Ni la BBC ni The Guardian rapporté sur le  commentaires du chef de l'éthique de l'armée israélienne, le professeur Asa Kasher, a déploré le recours de l'armée à la procédure Hannibal le 7 octobre comme étant « horrible » et « illégal ».

Allégations de bestialité

Au lieu de cela, les médias occidentaux libéraux ont réexaminé à plusieurs reprises les affirmations selon lesquelles ils avaient vu des preuves – preuves qu'ils ne semblent pas vouloir partager – que le Hamas avait ordonné que le viol soit systématiquement utilisé par ses combattants comme arme de guerre. L'implication à peine voilée est qu'une telle profondeur de dépravation explique, et peut-être justifie, l'ampleur et la sauvagerie de la réponse israélienne.

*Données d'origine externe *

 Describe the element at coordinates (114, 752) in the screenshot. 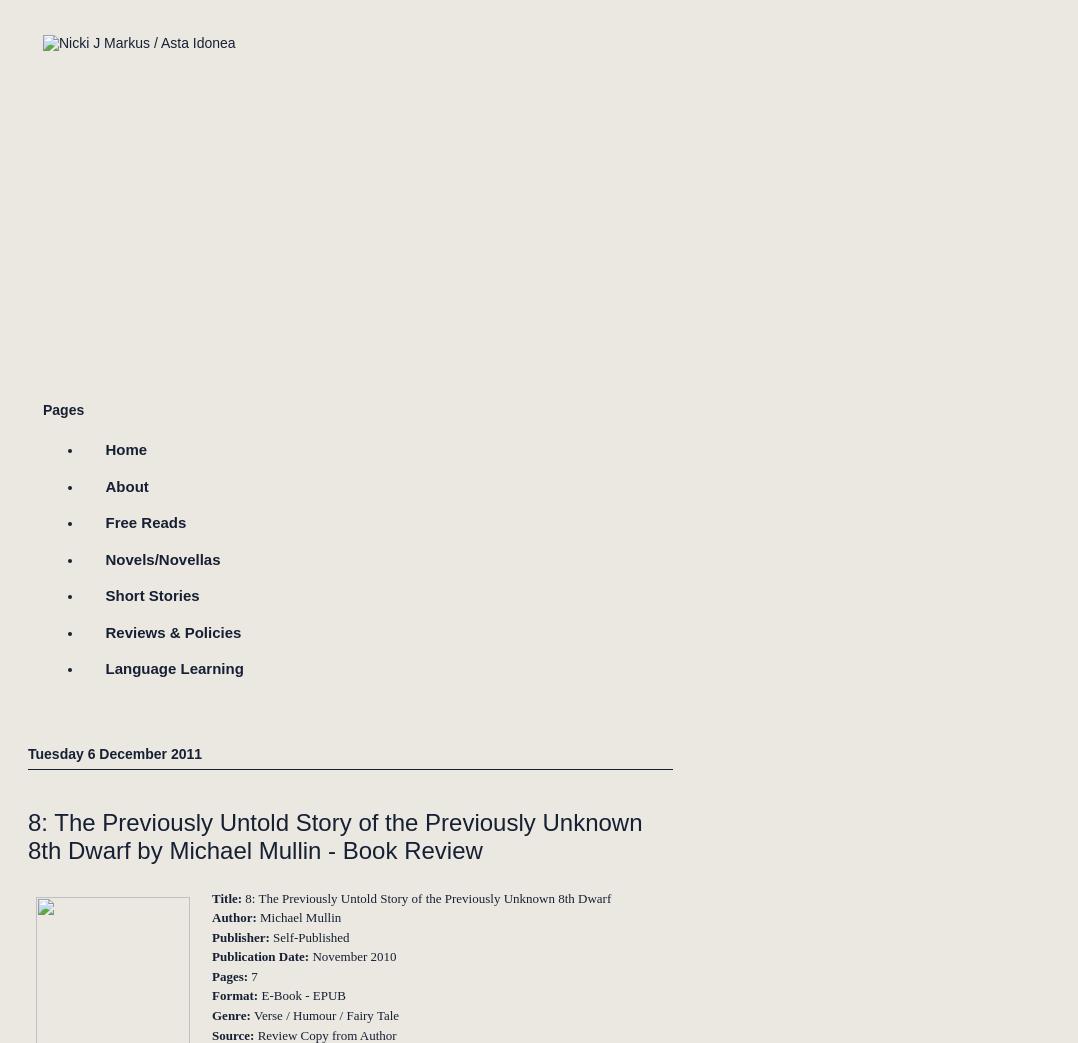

Notez que cette affirmation est très différente de l'argument selon lequel il pourrait y avoir eu des cas de viol le 7 octobre.

Et ce pour une bonne raison : de nombreux éléments indiquent que les soldats israéliens ont régulièrement recours au viol et à la violence sexuelle contre les Palestiniens. Une ONU  rapport en février, traitant des allégations selon lesquelles des soldats et des responsables israéliens auraient utilisé comme arme la violence sexuelle contre des femmes et des filles palestiniennes depuis le 7 octobre, n'a suscité aucun des gros titres ni aucune indignation de la part des médias occidentaux à l'égard du Hamas.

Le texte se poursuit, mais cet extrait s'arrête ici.